I have had the opportunity to go out to the structure twice this week. Both days I accompanied my local coordinator. My immediate impression of Mugnano was overwhelmed by the trash in the streets. Trash and waste of every kind littered both sides of the street. Furthermore, the living conditions in large worn-down apartment buildings reminded me of a city that was still developing. Mugnano’s reputation of poverty is well deserved.

When we arrived at the structure, I noticed the difference in the level of cleanliness. The sidewalk in front of the house was swept; the stairs were swept; and everything was in proper order. I walked in and met everyone who lived there. I think they were a bit uneasy with me at first, but I have grown very friendly with them. Most of the men from Africa only speak French, except for one individual who speaks English very well. The family from India speaks English very well and helps me by translating for me with the other men in the house. Everyone in the house is so nice and friendly. They have gone out of their way to make me feel welcome whenever I show up.
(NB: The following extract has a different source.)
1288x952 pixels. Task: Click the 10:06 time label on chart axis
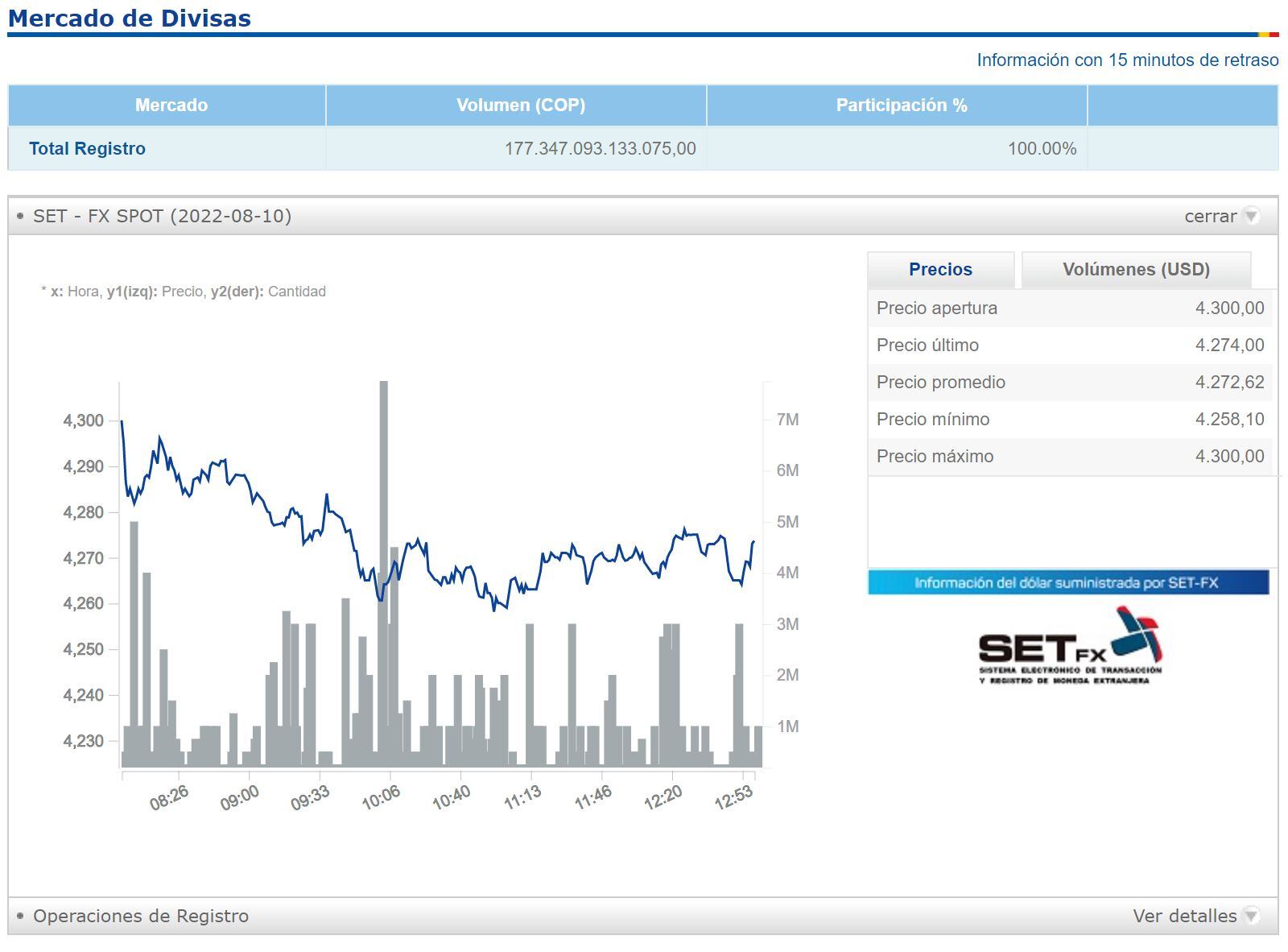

It is amazing how people that have left their homes can have such a positive demeanor and attitude towards a complete stranger.
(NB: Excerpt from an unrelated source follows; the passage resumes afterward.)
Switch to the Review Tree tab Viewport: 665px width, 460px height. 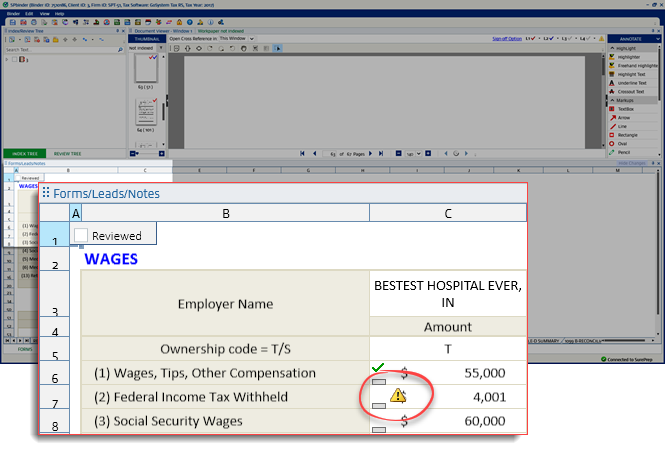67,153
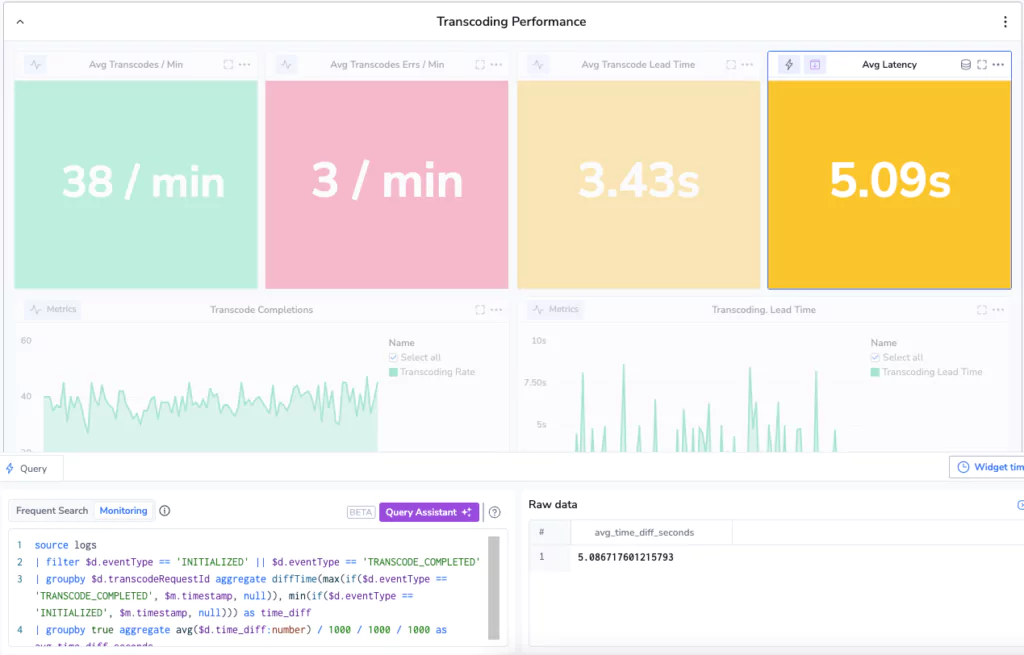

Besides traveling with my local coordinator to the structure in Mugnano, I have accompanied her and one of the men from Africa to the hospital in another city, Giuliano. It was quite the experience to go out and see more of the suburbs surrounding Naples.

 I was very impressed that LESS provides asylum seekers medical care along with all of the other services needed to help them assimilate in Italy. I have also attended another structure where we helped pass out pocket money. Each person in this particular program receives €2.50 a day, and they collect it once a month. This money can be spent however they please.

I’m very excited to continue work at the structure in Mugnano and continue to get to know the men and family better. I get to travel to the structure by myself now, which is a great feeling that my coordinator trusts me enough to get there and work hard. Hopefully, I’ll soon be able to start teaching the migrants more English. In the process, I might pick up some French. It has been a great week so far.